Standard-of-care treatment for glioblastoma typically involves systemic chemotherapy, specifically a class of drugs known as alkylating agents.  These treatments, including the chemotherapy drug temozolomide (TMZ), work by damaging the DNA in cancer cells.  Alkylating chemotherapy drugs replace the hydrogen atoms on DNA with alkyl groups, leading to cross-linkages between DNA chains.  Once DNA has become damaged, it can no longer replicate, and the cancer cells die without being replaced. 

Several clinical challenges remain for glioblastoma, including a need to cross the blood-brain barrier, a protective layer that prevents many substances, including drugs, from entering the brain.  Such challenges have resulted in minimal advancement of novel treatment options for this disease.  A new study in Nature Medicine suggests that repurposing established neuroactive drugs, which can cross the blood-brain barrier, could benefit glioblastoma patients. 

The researchers screened established neuroactive drugs using glioblastoma surgical specimens from 27 patients. The drugs tested included antidepressants and antipsychotics that can reach tissue in the brain. The screening evaluated 132 for anti-glioblastoma efficacy. The study identified a particular antidepressant drug, vortioxetine, as remarkably effective against glioblastoma cells in the patient tissue, highlighting its potential. 

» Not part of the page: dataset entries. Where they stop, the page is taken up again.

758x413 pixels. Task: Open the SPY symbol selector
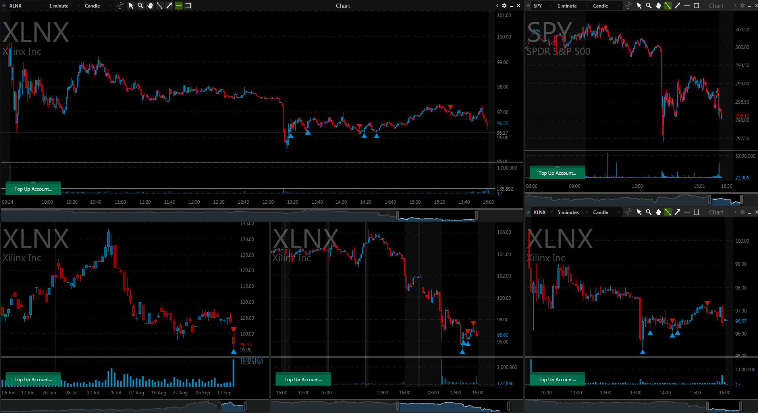(x=541, y=6)
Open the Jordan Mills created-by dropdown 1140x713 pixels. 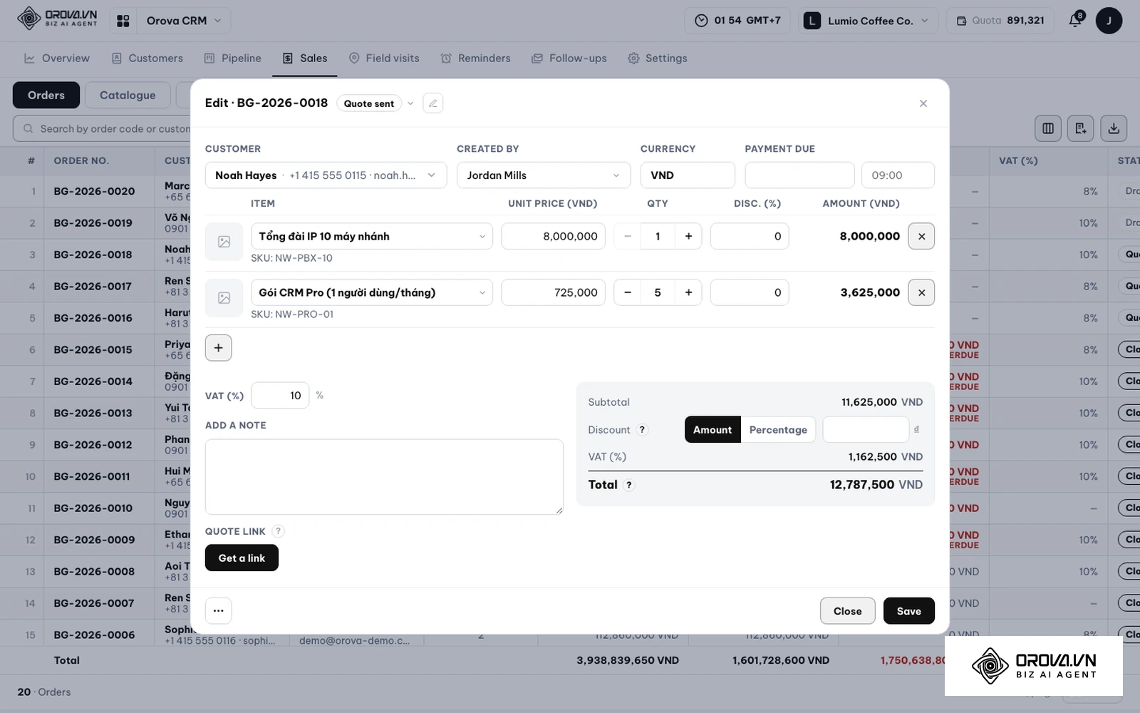543,175
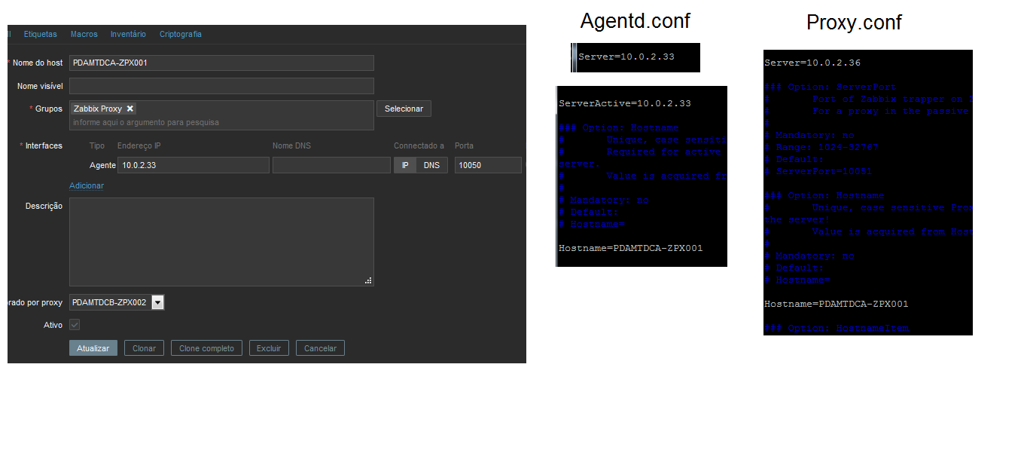Click the Clonar button
1024x450 pixels.
tap(144, 348)
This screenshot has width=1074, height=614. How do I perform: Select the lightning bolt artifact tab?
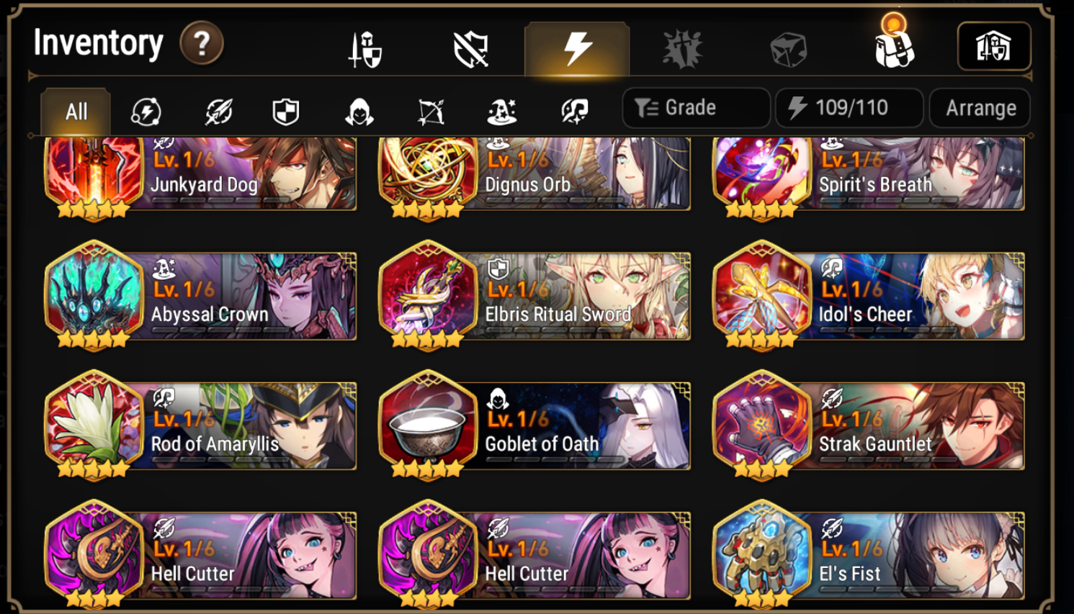[577, 49]
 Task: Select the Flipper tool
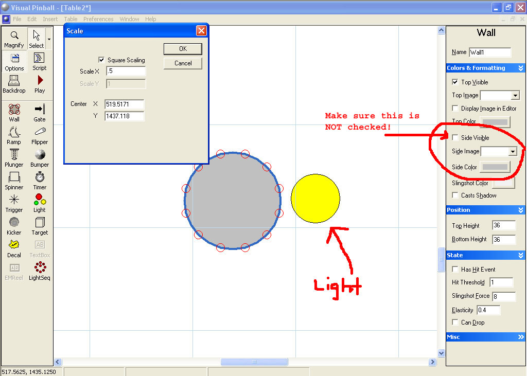coord(40,135)
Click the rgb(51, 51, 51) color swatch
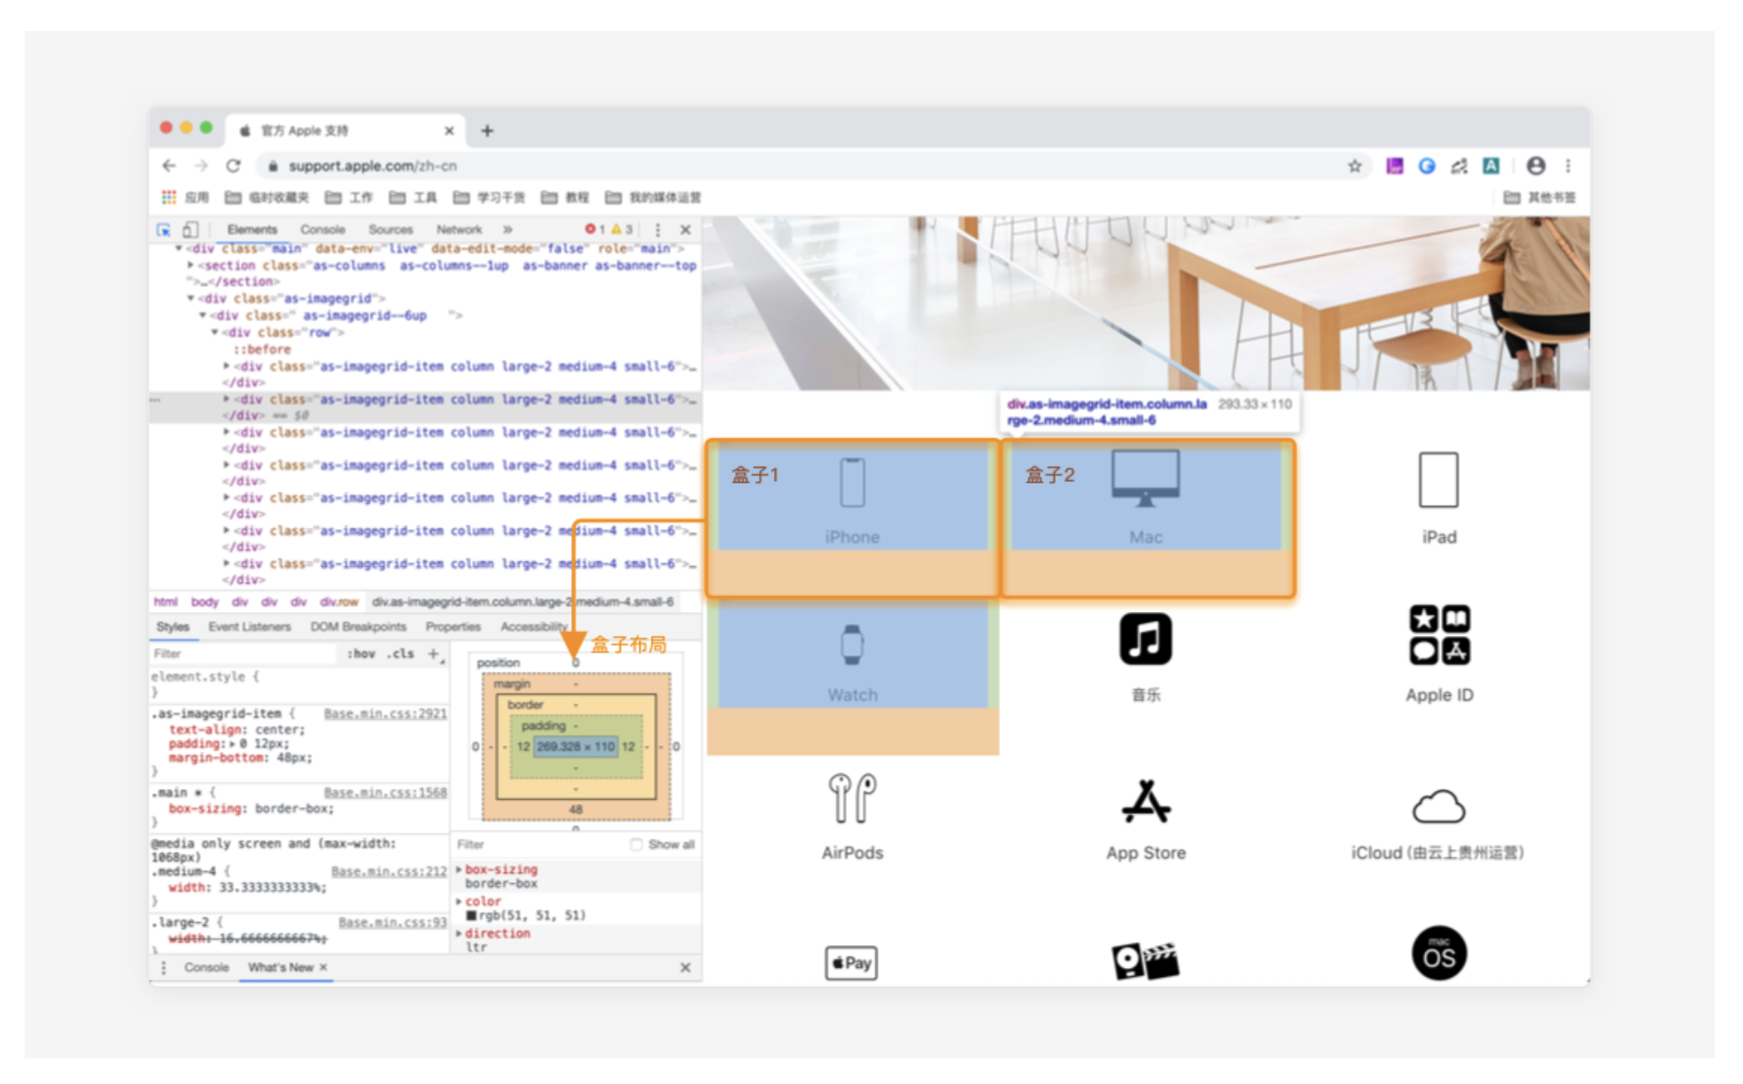The image size is (1743, 1084). (x=471, y=916)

Next, the researchers used a pre-clinical mouse model to test the efficacy of a combination treatment approach by administering both vortioxetine and TMZ.  Notably, vortioxetine synergized with chemotherapy, significantly prolonging survival for animals receiving the combination treatment.  This synergy refers to the combined effect of the two drugs being greater than the sum of their individual effects, suggesting a potential for more effective treatment. 

The study concludes that oncologists may be able to repurpose an existing antidepressant for treating glioblastoma.  These findings provide a strong rationale for additional pre-clinical research to validate the anti-glioblastoma efficacy of vortioxetine as well as the synergistic nature of this antidepressant and chemotherapy approach.  This work could pave the way for clinical trials to test the safety and effectiveness of this strategy in patients.